Artist Lisa Pegnato’s work has been on display at the Martha’s Vineyard Playhouse for many years now. Pegnato is the set designer for the playhouse, and this year alone she has brought to life the vision of worlds as disparate as an English country estate, 1970s Berkeley, Calif., and 19th century rural Chilmark.

Now Pegnato is getting a chance to show another side of her work with an exhibit featuring her paintings in the Art Space in the Playhouse’s lobby.

The show is titled “Visions and Visitations” and it features over 20 of the artist’s oil paintings. Pegnato explains the theme of the show, saying, “I think one of the things that most artists would agree with is that when you’re in the studio, you get into a space where there’s nobody there with you anymore. You get messages. Ideas or visions. It’s a beautiful place to be. You can’t force it.”

Pegnato’s visions as represented in the exhibit include dreamlike images of birds and horses, landscapes and flowers, all rendered in a semiabstract way. She tends to go back and forth between painting in wholly abstract and a somewhat more representational style.

“I remember looking at a body of work by Monet when he was older and losing his eyesight,” recalls Pegnato. “The images are less defined, but it’s almost as if you can see the molecular structure, the vibration.”

Capturing the idea or the illusion of an image is what has always attracted Pegnato. She earned a bachelor’s in painting from UMass Amherst, and then focused on theater at Emerson College, earning her master’s in theater technology. “When I first graduated I was torn between painting and design for the theater,” she says. “I’m a dramaturg at heart.”

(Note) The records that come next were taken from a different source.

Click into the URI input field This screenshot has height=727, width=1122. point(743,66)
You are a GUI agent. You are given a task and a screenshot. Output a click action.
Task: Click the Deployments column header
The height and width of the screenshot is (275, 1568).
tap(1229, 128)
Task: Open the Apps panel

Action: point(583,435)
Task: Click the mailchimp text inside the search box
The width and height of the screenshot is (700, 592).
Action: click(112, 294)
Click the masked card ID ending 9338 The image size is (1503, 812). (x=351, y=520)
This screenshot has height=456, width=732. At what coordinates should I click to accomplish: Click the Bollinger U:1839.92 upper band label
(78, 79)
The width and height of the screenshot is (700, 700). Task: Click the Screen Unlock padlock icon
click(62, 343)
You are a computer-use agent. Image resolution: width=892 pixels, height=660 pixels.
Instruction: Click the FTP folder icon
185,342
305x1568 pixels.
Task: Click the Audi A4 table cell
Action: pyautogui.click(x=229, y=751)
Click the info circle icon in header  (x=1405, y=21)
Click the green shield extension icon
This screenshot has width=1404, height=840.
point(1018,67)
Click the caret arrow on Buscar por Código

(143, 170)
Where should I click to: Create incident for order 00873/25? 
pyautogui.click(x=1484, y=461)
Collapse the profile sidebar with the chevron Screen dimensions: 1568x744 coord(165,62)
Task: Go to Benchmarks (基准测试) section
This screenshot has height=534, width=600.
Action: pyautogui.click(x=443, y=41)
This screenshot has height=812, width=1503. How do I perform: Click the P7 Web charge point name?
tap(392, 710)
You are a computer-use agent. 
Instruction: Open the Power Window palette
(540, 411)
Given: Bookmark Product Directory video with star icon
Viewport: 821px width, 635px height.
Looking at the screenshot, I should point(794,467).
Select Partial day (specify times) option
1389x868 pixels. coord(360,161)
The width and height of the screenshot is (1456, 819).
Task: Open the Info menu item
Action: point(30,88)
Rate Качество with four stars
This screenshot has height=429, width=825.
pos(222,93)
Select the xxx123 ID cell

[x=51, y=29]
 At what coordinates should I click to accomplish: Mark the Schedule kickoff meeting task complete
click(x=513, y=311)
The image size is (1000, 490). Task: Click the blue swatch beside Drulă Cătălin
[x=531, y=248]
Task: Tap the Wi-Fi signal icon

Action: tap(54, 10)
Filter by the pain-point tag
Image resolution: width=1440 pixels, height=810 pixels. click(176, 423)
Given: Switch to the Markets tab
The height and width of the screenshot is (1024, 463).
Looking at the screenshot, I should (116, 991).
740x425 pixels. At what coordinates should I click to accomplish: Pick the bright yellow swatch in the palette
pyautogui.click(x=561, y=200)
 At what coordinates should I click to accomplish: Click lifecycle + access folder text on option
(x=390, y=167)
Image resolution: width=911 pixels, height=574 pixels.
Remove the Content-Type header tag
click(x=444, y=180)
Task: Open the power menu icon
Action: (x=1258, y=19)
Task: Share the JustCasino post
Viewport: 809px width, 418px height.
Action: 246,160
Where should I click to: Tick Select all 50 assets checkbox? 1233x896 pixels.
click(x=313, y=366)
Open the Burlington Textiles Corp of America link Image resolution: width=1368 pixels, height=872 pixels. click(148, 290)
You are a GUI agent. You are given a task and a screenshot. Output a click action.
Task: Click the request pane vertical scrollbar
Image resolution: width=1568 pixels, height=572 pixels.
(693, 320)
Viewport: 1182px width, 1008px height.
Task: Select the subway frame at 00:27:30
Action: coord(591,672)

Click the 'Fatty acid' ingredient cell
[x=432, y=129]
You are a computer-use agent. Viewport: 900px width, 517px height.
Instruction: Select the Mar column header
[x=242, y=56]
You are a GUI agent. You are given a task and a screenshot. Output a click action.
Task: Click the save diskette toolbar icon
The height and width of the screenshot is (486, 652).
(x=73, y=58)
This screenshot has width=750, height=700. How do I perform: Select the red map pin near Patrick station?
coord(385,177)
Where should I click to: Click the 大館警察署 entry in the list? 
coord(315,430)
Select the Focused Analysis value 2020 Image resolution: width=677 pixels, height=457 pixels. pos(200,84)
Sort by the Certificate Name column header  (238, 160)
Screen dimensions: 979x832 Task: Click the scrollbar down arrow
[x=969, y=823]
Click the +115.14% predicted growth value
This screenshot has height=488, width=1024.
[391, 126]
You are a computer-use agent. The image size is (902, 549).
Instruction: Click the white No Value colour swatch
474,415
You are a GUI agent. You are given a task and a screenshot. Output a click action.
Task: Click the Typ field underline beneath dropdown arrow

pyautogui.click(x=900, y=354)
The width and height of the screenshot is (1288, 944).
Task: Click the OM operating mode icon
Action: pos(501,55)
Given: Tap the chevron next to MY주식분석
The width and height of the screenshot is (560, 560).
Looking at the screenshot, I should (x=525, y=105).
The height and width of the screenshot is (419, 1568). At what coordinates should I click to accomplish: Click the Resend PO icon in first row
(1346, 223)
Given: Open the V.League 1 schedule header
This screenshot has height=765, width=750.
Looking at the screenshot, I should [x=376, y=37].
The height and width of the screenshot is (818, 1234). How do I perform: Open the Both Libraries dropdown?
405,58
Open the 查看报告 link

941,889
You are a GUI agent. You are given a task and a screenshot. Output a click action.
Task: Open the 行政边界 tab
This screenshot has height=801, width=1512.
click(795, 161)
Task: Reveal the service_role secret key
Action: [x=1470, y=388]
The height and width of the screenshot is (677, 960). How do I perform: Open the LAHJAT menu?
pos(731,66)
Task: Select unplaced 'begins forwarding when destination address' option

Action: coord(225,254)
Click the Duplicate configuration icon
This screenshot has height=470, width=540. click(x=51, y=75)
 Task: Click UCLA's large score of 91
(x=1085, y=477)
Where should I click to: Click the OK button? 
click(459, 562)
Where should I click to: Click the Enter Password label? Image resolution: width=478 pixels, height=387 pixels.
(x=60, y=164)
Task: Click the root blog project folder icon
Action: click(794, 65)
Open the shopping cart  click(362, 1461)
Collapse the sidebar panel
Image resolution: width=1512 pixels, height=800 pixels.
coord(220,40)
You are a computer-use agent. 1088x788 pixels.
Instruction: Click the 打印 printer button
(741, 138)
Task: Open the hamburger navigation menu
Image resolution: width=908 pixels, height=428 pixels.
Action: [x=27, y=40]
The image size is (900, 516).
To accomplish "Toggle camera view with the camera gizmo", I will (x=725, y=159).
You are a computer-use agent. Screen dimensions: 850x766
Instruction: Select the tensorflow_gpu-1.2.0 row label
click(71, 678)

As well at the M.V. Playhouse, Pegnato did design work for the Foothills Theater in Worcester for many years until it closed in 2009. She has also done design work for the USS Constitution Museum in Charlestown, and the Heritage Museums and Gardens in Sandwich.

When asked to describe the similarities and differences between painting and design work, she says, “One’s internal and the other’s external. With painting you’re all alone in the room with this spirit. With theater work you’re looking at history and you’re emailing and texting and talking to people and looking at physical objects.”

Pegnato, who lives and works in Providence and commutes to the Vineyard in the summer, enjoys working in both worlds for now. “Theater has taught me how to be in a group and more about living in the real world,” she says. “Theater people are wonderful. I have thoroughly enjoyed all of my time working in the theater.”